■ **Objective**:
Copy the part of the items that opens with the line containing "coordinates (546, 100)." and closes with the line containing "drag handle is", keeping each line exactly as it appears.

(Item position entries)
------------------------
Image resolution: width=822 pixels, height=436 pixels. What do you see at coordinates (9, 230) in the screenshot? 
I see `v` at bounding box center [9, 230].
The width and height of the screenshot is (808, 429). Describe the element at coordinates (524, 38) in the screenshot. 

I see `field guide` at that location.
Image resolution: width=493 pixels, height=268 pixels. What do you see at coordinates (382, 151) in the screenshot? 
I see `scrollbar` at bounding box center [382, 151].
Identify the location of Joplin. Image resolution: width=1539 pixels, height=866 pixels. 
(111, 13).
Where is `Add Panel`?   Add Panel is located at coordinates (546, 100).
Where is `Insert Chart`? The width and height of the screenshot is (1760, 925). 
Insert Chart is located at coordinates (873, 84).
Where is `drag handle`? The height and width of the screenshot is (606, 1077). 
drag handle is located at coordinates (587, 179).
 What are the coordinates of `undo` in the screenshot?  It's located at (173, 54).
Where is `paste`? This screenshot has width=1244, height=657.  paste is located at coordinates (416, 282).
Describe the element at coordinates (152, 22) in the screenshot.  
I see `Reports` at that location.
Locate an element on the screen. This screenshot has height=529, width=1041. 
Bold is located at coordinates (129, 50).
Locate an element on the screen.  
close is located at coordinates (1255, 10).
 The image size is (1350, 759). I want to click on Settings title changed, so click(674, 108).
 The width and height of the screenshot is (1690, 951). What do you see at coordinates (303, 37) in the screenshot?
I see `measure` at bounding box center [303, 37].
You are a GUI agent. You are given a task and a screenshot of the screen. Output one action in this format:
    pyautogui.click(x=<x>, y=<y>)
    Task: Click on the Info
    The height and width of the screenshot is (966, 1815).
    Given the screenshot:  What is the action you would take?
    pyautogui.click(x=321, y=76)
------------------------
■ **Answer in full**:
Where is `Add Panel`?   Add Panel is located at coordinates (546, 100).
Where is `Insert Chart`? The width and height of the screenshot is (1760, 925). 
Insert Chart is located at coordinates (873, 84).
Where is `drag handle`? The height and width of the screenshot is (606, 1077). 
drag handle is located at coordinates (587, 179).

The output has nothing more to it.